How do you find the image of the function?

WannaBe

New member
What is the image of the function f : Z*N -> R ; f(a,b)= a/b?

I know the answer is Q (rational numbers) but I dont know how to find it.

Plato

Well-known member
MHB Math Helper
What is the image of the function f : Z*N -> R ; f(a,b)= a/b?
I know the answer is Q (rational numbers) but I dont know how to find it.
You surely know that any rational number is the ratio of two integers.
Note that any rational can be written as an integer divided by a positive integer.
Here let $$\displaystyle \mathbb{N}=\mathbb{Z}^+$$.

HallsofIvy

Well-known member
MHB Math Helper
Technically, you don't "find the image" of a function, you find the image of a set by a function: the image of set A, by function f, is $$\{ y| y= f(x), x\in A\}$$.

As Plato said, the set of rational numbers is defined as the set of all fractions, $$\frac{a}{b}$$ with a any integer, b any positive integer (taking the denominator from the positive integers lets us assign the sign of the fraction to the numerator and voids division by 0).

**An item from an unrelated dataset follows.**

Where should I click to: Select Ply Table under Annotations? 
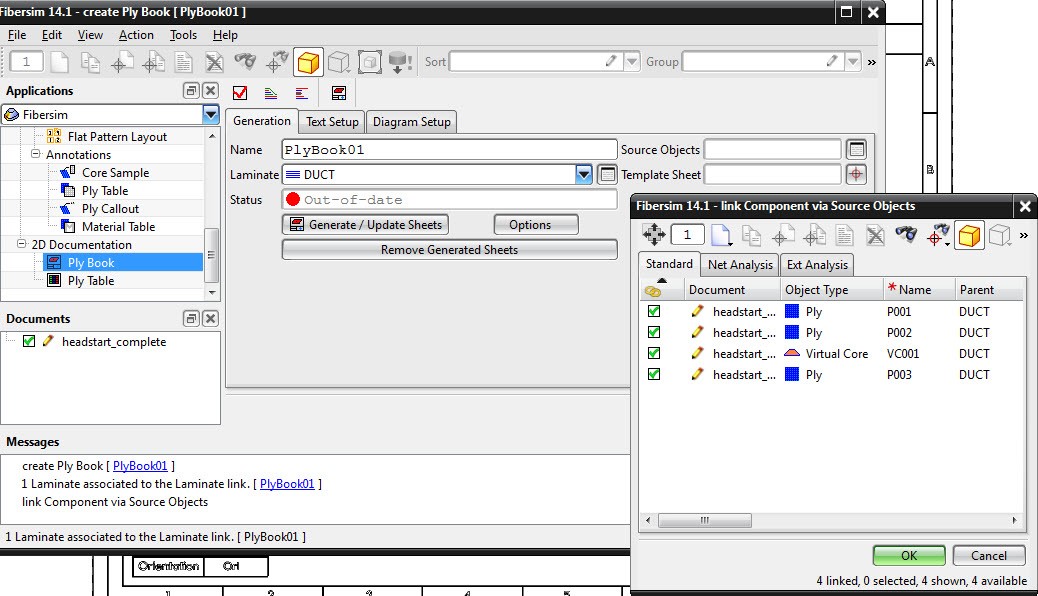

Now, if y is any rational number, there exist integer, m, and positive integer, n, such that y= m/n. That is precisely f(m, n) so every rational number is in the image.

Conversely, for any pair, (m, n), m an integer, n a positive integer, f(m,n)= m/n is a rational number so the image is precisely the set of rational numbers.

(This function is NOT "one-to-one", f(2, 4)= f(1, 2), but that is not relevant to this problem.)